### Data excerpts

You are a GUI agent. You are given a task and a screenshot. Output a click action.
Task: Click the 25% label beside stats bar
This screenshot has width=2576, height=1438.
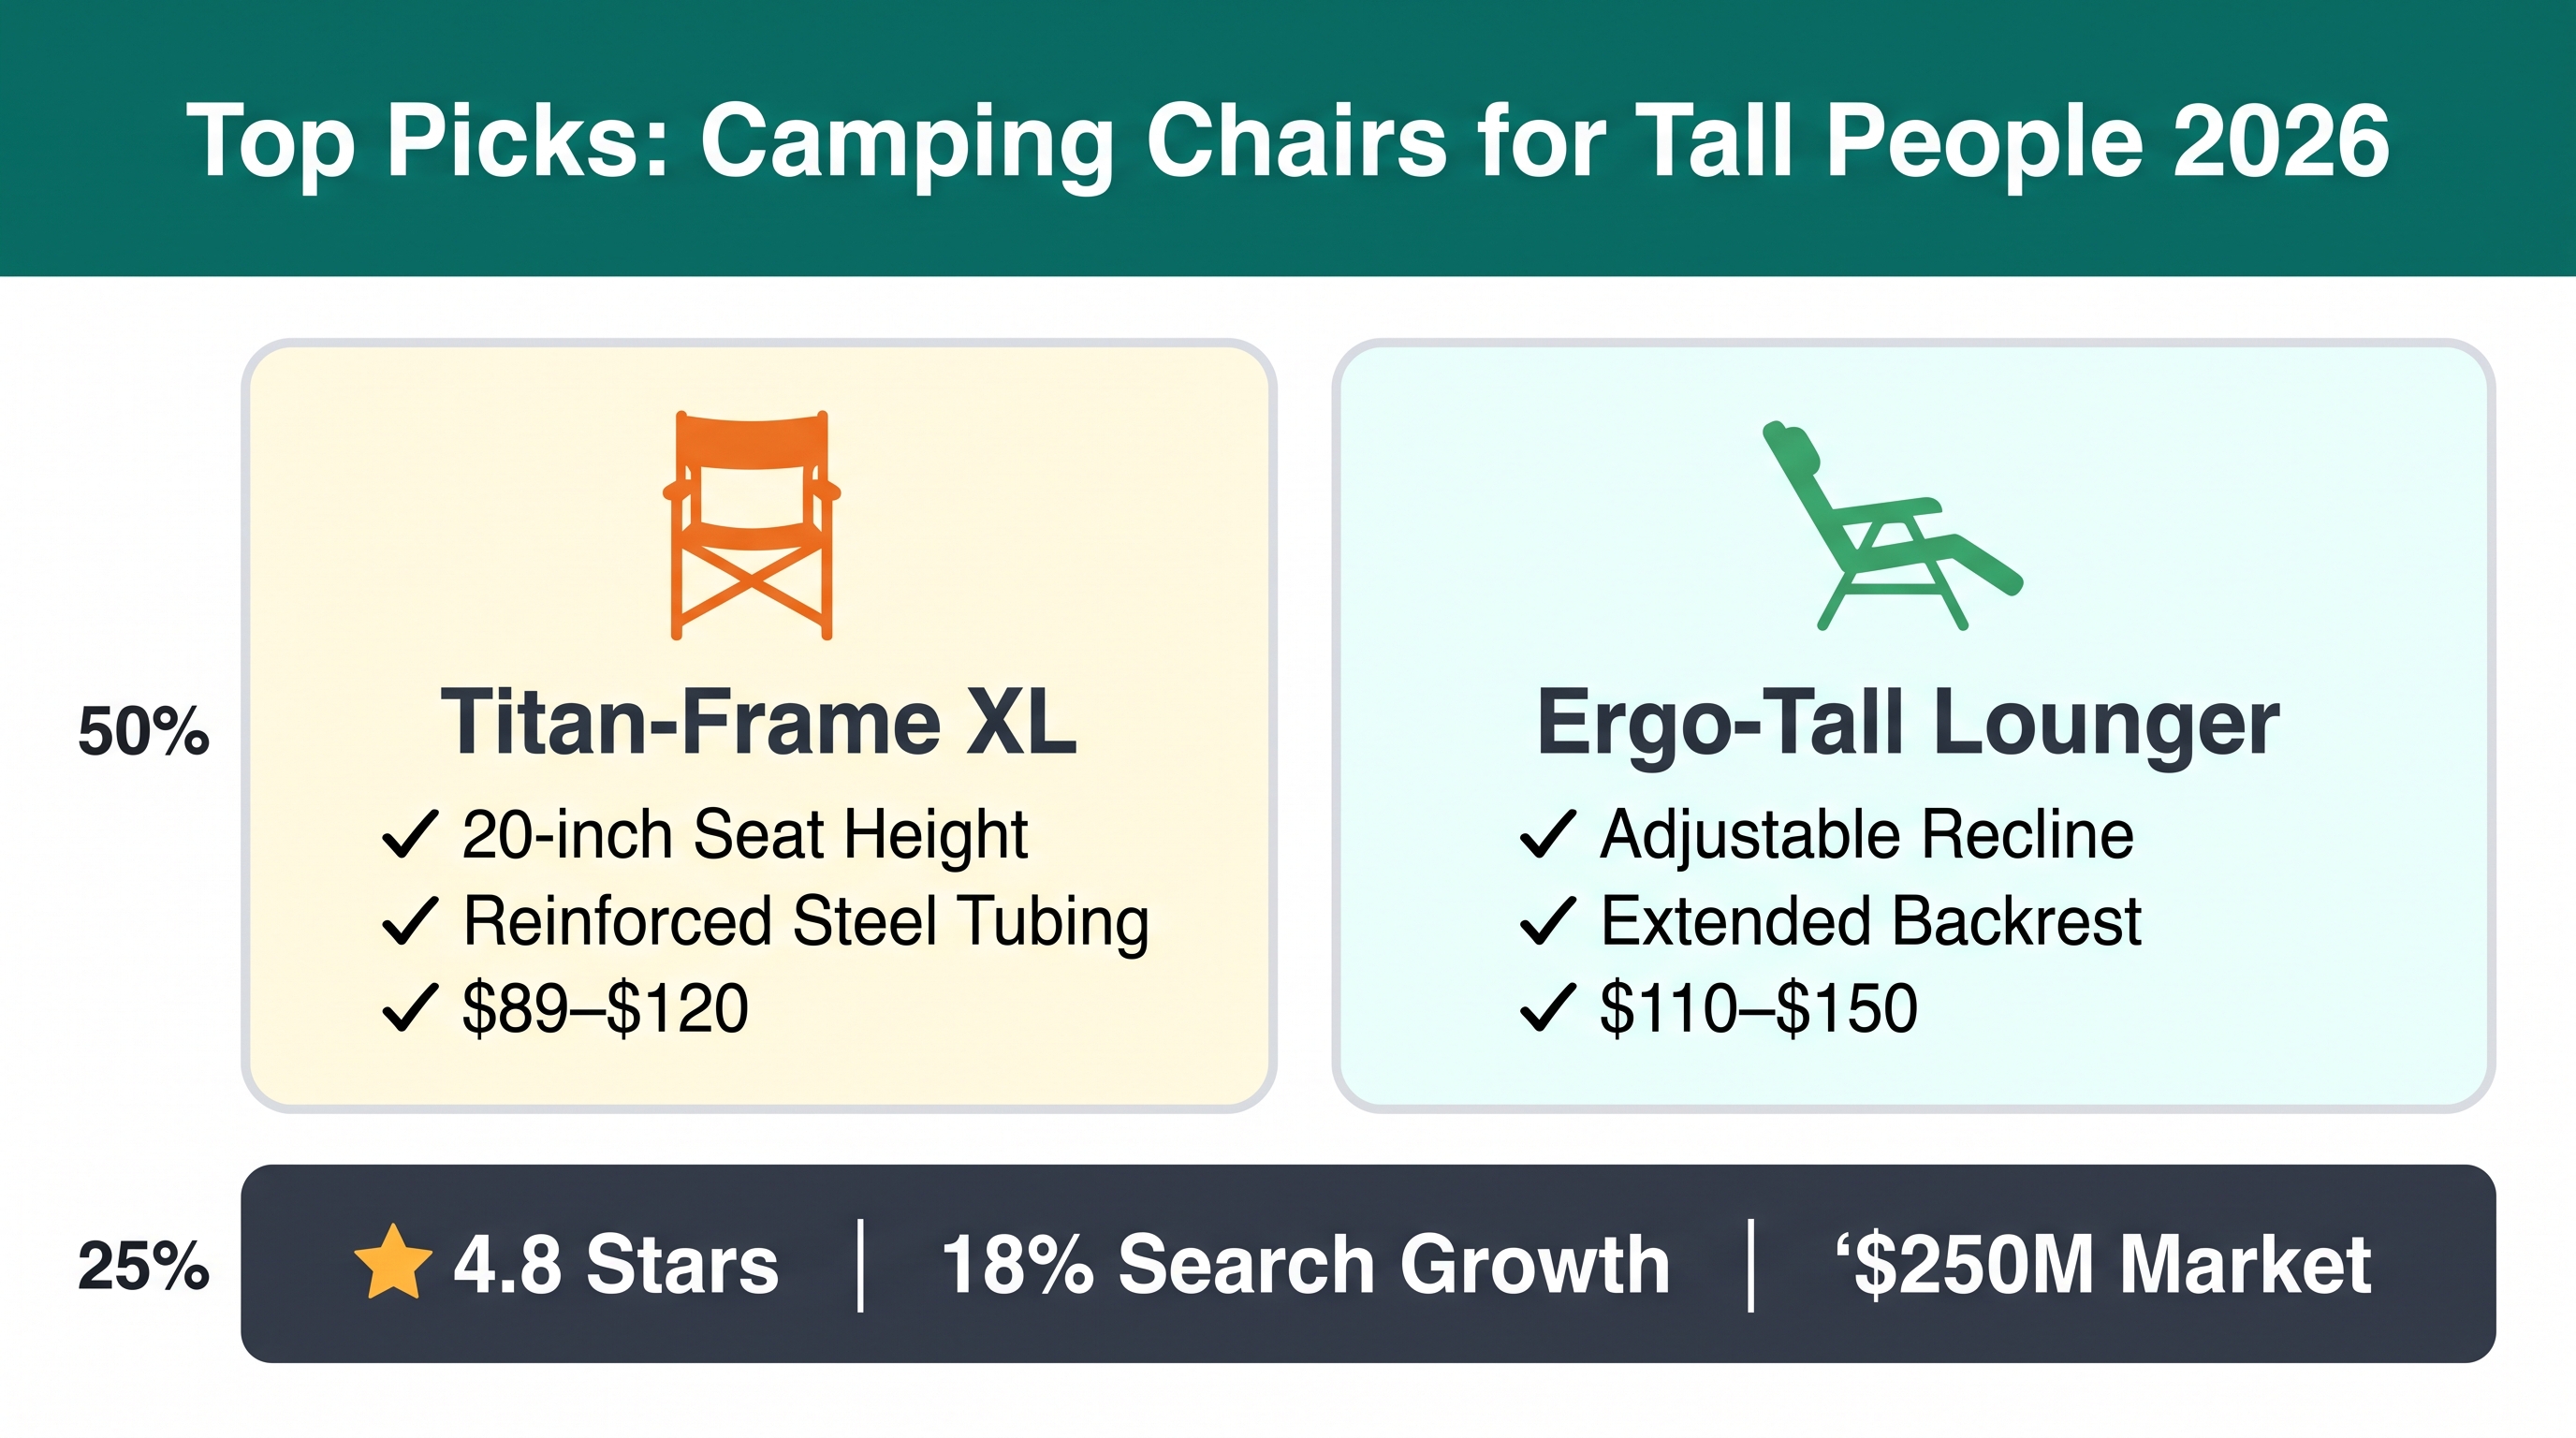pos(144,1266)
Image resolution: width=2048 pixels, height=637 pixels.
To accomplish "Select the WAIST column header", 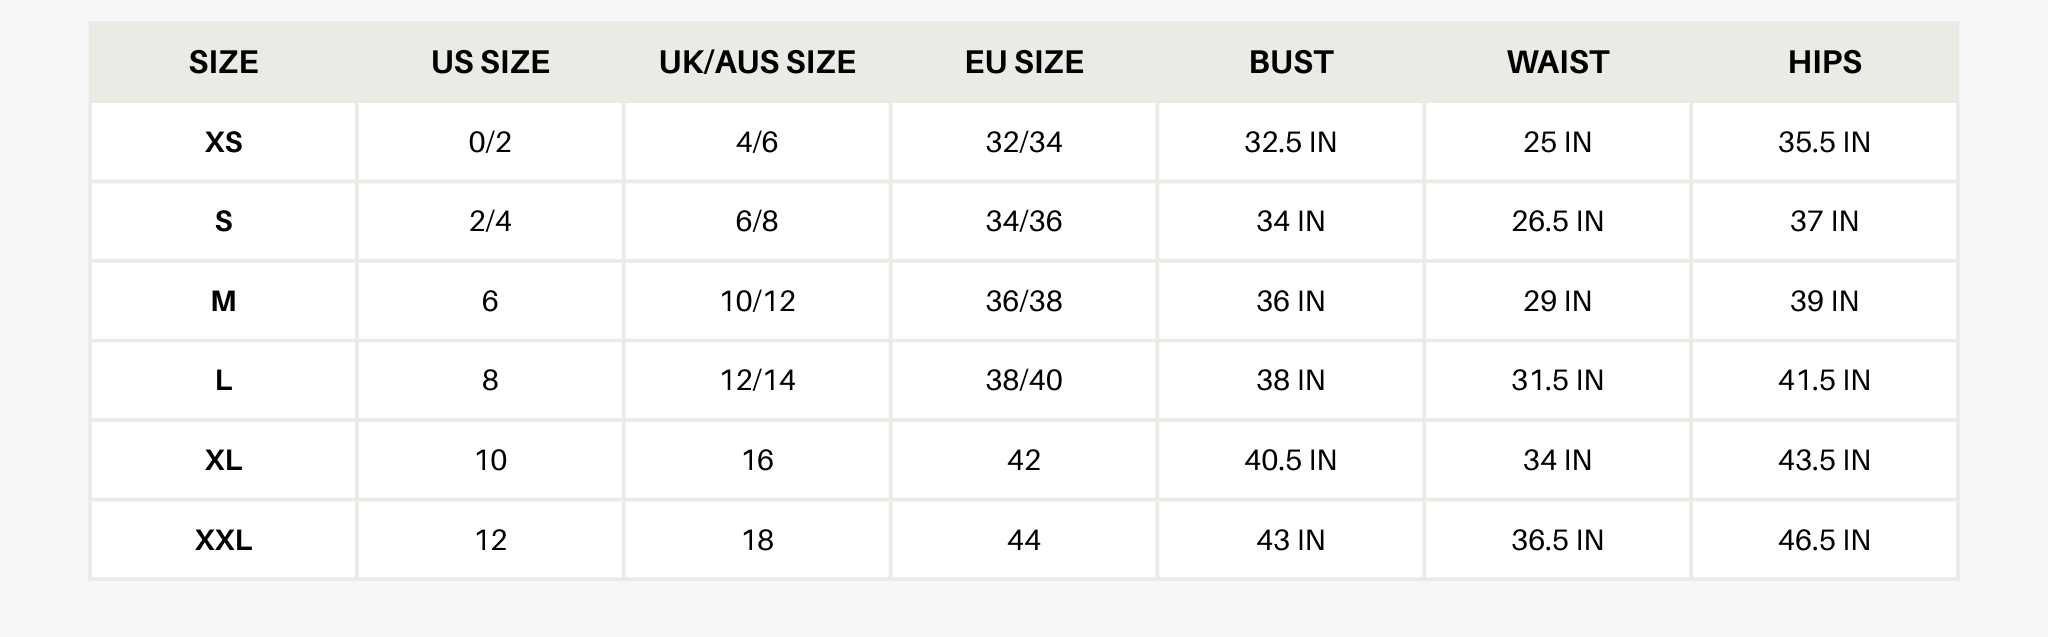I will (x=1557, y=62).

######

Rewrite the listing as a two-column CSV headed instruction and answer, with each text and its answer on one row, every field quoted, and line breaks turned into spaces. Begin at the start of the listing, stop after the line that contains "pos(144,1266)", and leave the pictures out.

#### Completed task:
instruction,answer
"You are a GUI agent. You are given a task and a screenshot. Output a click action. Task: Click the 25% label beside stats bar This screenshot has width=2576, height=1438.","pos(144,1266)"